The record before me fails to demonstrate that the issue regarding the availability and sufficiency of emergency resources has been adequately evaluated and, with respect to this project, the issue is substantive and significant and warrants adjudication. In any such adjudication, the measures and resources (including financial) that Finger Lakes LPG will have at its disposal to address any breach of the brine pond, any site explosion or fire, or any other gas-related accident or release associated with the facility, as well as the extent to which local jurisdictions will be relied upon to assist and the sufficiency of the resources currently available to them (including but not limited to funding, trained personnel and necessary equipment) should be addressed.

Alternative Sites/Sizing/Need

In proposing additional propane infrastructure, the DSEIS addresses capacity and need for liquefied petroleum gas, and notes that the proposed facility would lower propane supply costs, increase efficiency in pipeline operation, and minimize distribution risk associated with other methods of propane transportation (see DSEIS at 16-18, ¶¶ 3.3.3 and 3.3.4).[16]Any project, such as this one, which proposes to significantly expand energy infrastructure must however be evaluated in light of the State's energy policy and goals.
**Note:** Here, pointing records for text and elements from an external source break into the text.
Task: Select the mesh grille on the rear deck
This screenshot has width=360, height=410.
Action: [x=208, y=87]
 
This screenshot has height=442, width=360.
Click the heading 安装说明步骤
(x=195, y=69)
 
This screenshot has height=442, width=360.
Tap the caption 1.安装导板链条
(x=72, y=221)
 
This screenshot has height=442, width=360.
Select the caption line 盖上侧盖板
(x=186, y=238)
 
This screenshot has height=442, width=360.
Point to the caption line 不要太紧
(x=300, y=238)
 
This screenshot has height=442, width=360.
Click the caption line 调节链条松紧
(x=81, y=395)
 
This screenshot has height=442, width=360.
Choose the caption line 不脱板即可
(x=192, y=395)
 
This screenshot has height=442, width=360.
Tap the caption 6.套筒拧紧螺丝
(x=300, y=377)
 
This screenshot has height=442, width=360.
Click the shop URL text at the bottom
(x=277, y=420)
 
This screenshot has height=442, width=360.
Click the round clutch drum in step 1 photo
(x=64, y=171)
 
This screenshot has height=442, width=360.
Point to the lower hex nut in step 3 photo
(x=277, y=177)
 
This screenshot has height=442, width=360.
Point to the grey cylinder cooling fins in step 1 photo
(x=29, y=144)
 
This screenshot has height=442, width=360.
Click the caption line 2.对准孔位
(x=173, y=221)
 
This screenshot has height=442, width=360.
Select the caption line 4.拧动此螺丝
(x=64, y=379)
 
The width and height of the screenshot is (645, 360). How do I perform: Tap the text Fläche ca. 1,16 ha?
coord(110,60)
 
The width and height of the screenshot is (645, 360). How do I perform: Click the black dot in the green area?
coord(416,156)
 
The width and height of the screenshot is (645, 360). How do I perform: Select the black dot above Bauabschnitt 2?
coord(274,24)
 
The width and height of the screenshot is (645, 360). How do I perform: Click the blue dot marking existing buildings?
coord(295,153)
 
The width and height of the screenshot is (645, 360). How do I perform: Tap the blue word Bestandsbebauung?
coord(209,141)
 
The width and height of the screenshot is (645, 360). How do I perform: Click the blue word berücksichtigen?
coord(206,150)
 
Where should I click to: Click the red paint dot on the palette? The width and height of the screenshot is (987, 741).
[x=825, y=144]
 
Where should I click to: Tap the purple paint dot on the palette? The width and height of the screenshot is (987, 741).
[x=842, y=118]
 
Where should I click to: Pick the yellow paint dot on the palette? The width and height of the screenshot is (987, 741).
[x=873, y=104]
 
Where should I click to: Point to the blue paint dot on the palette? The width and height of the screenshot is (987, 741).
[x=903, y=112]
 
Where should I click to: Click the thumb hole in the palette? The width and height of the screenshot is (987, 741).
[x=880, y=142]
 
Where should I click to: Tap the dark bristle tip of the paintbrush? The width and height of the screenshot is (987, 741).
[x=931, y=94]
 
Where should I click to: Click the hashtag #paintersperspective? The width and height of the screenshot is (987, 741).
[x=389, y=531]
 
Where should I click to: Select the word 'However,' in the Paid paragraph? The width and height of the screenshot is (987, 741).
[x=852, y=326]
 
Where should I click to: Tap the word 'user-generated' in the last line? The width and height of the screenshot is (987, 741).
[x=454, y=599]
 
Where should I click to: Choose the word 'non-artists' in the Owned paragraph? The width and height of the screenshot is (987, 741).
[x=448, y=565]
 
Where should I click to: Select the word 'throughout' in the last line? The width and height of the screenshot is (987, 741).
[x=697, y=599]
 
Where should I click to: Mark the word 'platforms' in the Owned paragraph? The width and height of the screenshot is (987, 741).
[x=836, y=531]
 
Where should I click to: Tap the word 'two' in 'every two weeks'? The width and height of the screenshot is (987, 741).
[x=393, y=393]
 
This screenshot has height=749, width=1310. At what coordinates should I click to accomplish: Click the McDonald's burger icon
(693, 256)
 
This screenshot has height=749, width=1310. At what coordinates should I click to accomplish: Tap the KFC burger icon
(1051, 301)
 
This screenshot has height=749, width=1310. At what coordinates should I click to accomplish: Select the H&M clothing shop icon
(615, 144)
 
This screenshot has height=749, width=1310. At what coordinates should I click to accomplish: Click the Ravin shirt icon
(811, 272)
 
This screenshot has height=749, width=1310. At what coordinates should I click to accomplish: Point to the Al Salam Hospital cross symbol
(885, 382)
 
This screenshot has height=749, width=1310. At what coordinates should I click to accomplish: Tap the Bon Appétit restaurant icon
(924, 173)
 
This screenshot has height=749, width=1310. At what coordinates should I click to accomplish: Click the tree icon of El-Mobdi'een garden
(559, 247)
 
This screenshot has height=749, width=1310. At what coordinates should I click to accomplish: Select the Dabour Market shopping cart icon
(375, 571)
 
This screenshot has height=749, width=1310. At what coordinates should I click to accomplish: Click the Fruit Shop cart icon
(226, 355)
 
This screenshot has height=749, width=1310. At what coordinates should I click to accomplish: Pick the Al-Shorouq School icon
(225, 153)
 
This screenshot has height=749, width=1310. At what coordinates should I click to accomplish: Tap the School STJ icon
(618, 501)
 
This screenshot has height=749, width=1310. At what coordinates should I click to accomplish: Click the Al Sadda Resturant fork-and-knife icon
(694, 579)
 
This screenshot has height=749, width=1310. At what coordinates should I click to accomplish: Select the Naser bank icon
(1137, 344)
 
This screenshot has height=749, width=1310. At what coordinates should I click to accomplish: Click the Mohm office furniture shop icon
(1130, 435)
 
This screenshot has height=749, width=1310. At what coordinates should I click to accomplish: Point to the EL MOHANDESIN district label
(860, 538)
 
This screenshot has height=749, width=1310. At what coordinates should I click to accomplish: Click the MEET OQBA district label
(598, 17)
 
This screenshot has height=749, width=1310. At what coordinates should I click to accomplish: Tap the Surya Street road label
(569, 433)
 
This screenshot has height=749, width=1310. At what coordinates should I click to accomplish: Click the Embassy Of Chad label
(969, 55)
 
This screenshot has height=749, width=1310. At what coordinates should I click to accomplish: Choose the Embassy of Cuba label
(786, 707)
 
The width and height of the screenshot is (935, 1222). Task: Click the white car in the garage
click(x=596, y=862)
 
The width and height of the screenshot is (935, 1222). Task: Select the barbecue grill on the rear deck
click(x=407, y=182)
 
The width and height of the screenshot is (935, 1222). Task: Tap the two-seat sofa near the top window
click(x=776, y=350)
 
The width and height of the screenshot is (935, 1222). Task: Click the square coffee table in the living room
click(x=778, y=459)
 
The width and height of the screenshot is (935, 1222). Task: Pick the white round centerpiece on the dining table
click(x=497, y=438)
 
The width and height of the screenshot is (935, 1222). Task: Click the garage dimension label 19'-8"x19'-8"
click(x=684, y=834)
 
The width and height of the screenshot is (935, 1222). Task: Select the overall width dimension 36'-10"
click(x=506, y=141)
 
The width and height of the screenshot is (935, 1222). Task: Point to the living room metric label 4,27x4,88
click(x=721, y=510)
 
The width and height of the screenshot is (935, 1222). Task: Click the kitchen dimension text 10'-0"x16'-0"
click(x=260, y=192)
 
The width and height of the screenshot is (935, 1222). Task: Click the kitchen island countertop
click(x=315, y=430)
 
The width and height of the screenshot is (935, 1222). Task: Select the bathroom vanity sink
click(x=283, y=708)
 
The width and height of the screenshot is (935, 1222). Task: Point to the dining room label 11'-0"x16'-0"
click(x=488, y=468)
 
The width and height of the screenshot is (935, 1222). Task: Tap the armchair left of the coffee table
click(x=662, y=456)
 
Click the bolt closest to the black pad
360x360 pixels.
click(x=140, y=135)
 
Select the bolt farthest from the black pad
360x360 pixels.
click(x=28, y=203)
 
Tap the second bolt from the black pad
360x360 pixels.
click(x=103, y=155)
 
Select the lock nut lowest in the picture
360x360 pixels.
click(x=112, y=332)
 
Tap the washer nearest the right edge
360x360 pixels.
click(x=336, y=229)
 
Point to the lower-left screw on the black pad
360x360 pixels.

As to alternatives, Seneca Lake Communities requests that the permits be denied "for, among other reasons, the failure to demonstrate need and the reality that the no-action alternative is the proper resolution of this case" (Seneca Lake Communities Appeal at 3). Seneca Lake Communities states that the new operational propane rail terminal in Montgomery, New York, and the proposed enlargement of the Savona, New York facility need to be considered (see id. at 8). It also contends that further evaluation of the no-action alternative is necessary as no meaningful evaluation of that alternative has been undertaken (see id. at 8-9).

Gas Free Seneca likewise contends that the project's alternatives analysis is deficient, in part for failure to evaluate the no action alternative (Gas Free Seneca Appeal at 20-27). Gas Free Seneca also referenced the new operational propane rail terminal in Montgomery, New York, and the proposed enlargement of the Savona, New York facility (see id. at 22-24). Gas Free Seneca maintained that the proposed project "cannot satisfy its own stated purpose and need; that other facilities are reasonable and feasible alternatives to underground storage at Seneca Lake" (id. at 26). It contends that the final supplemental environmental impact statement should be rewritten in favor of adopting the no-action alternative (see id. at 28-29).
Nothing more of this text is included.